__HOW TO COMPLETE THIS TASK__
Two lines in the data below mark the range: the one with "Unreal Engine Blueprint" and the one with "Blueprint Set Nodes (66, 592)". Return both, along with every line between them, exactly.

__RECORDS TO PROCESS__
┌──

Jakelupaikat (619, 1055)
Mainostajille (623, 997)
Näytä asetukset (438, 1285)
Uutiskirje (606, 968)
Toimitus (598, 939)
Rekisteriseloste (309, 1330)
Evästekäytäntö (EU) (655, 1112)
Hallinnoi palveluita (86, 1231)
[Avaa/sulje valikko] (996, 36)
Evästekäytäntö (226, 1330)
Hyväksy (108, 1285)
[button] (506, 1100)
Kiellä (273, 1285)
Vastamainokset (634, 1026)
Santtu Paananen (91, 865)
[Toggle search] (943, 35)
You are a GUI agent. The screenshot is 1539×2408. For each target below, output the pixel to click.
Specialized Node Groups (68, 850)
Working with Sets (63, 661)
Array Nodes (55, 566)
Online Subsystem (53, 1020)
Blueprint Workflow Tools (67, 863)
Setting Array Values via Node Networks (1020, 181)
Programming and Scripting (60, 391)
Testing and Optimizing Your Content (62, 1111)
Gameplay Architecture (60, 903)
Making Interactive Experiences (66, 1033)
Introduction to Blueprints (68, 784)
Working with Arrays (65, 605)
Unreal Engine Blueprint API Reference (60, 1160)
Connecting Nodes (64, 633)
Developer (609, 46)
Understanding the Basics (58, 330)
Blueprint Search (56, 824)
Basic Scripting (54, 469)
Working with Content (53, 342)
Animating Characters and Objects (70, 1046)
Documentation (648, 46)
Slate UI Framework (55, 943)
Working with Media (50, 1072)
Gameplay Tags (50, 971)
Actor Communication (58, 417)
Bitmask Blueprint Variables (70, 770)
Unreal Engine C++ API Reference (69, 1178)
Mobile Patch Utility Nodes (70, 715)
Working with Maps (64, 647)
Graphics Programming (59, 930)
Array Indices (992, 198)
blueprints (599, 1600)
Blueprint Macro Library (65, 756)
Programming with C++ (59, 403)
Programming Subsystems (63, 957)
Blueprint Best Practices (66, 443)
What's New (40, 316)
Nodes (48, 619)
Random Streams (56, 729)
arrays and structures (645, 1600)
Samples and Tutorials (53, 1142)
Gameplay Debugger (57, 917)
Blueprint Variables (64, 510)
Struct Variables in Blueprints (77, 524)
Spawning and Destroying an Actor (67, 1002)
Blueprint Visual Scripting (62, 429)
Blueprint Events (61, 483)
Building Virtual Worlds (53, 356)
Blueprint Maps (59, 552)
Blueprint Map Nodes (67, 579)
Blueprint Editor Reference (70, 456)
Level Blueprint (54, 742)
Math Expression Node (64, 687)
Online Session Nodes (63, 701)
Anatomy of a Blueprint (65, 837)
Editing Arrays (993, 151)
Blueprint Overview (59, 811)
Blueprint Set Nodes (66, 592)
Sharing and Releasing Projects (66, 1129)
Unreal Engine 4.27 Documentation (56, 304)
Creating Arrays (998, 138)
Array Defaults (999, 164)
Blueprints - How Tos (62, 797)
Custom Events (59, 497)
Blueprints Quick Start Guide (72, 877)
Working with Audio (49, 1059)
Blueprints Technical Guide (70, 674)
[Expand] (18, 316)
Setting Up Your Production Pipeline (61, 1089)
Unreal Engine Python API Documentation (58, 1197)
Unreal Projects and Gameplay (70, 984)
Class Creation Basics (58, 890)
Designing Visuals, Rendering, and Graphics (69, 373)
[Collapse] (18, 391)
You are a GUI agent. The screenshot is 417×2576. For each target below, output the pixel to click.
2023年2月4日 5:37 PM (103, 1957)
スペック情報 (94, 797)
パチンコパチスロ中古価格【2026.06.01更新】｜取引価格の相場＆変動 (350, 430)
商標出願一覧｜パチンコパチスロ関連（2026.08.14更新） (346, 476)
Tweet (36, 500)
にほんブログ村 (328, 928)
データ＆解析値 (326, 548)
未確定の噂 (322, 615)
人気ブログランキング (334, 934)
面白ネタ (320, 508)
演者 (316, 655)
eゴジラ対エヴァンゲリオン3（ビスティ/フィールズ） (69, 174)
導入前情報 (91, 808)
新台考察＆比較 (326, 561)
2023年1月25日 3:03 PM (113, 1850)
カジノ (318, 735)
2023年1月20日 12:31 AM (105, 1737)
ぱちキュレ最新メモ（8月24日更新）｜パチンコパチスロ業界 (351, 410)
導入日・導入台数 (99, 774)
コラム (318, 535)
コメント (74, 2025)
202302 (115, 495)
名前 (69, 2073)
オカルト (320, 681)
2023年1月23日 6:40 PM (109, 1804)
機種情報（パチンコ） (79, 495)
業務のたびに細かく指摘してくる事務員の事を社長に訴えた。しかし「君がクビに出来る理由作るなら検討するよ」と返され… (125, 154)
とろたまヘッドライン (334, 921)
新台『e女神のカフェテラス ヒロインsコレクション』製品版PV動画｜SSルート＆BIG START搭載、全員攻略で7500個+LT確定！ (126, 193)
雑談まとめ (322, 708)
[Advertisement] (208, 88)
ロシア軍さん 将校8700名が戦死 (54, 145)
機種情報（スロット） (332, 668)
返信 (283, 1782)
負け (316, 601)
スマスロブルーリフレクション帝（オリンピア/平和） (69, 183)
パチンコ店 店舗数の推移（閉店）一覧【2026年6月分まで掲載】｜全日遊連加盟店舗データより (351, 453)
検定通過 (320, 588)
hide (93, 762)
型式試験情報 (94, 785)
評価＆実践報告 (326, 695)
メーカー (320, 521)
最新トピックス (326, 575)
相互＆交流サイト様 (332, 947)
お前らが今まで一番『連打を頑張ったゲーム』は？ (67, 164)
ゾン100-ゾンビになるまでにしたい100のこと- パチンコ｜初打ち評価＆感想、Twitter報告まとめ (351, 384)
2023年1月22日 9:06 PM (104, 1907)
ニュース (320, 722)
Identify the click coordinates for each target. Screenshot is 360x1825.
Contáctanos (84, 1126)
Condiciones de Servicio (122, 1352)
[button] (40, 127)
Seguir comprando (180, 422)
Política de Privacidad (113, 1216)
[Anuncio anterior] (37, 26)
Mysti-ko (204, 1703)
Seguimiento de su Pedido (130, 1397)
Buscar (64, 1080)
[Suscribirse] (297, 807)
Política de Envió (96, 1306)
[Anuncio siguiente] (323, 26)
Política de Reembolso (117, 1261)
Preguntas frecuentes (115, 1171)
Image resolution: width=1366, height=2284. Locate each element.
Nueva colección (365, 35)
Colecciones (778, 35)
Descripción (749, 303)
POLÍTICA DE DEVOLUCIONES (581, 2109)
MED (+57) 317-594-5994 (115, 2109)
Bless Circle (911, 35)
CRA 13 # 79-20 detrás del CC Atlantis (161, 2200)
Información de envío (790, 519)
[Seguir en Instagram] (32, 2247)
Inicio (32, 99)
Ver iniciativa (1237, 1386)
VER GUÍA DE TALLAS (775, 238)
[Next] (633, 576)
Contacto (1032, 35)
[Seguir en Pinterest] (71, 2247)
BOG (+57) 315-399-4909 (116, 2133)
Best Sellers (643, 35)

└──

__OUTPUT FOR THIS TASK__
Unreal Engine Blueprint API Reference (60, 1160)
Connecting Nodes (64, 633)
Developer (609, 46)
Understanding the Basics (58, 330)
Blueprint Search (56, 824)
Basic Scripting (54, 469)
Working with Content (53, 342)
Animating Characters and Objects (70, 1046)
Documentation (648, 46)
Slate UI Framework (55, 943)
Working with Media (50, 1072)
Gameplay Tags (50, 971)
Actor Communication (58, 417)
Bitmask Blueprint Variables (70, 770)
Unreal Engine C++ API Reference (69, 1178)
Mobile Patch Utility Nodes (70, 715)
Working with Maps (64, 647)
Graphics Programming (59, 930)
Array Indices (992, 198)
blueprints (599, 1600)
Blueprint Macro Library (65, 756)
Programming with C++ (59, 403)
Programming Subsystems (63, 957)
Blueprint Best Practices (66, 443)
What's New (40, 316)
Nodes (48, 619)
Random Streams (56, 729)
arrays and structures (645, 1600)
Samples and Tutorials (53, 1142)
Gameplay Debugger (57, 917)
Blueprint Variables (64, 510)
Struct Variables in Blueprints (77, 524)
Spawning and Destroying an Actor (67, 1002)
Blueprint Visual Scripting (62, 429)
Blueprint Events (61, 483)
Building Virtual Worlds (53, 356)
Blueprint Maps (59, 552)
Blueprint Map Nodes (67, 579)
Blueprint Editor Reference (70, 456)
Level Blueprint (54, 742)
Math Expression Node (64, 687)
Online Session Nodes (63, 701)
Anatomy of a Blueprint (65, 837)
Editing Arrays (993, 151)
Blueprint Overview (59, 811)
Blueprint Set Nodes (66, 592)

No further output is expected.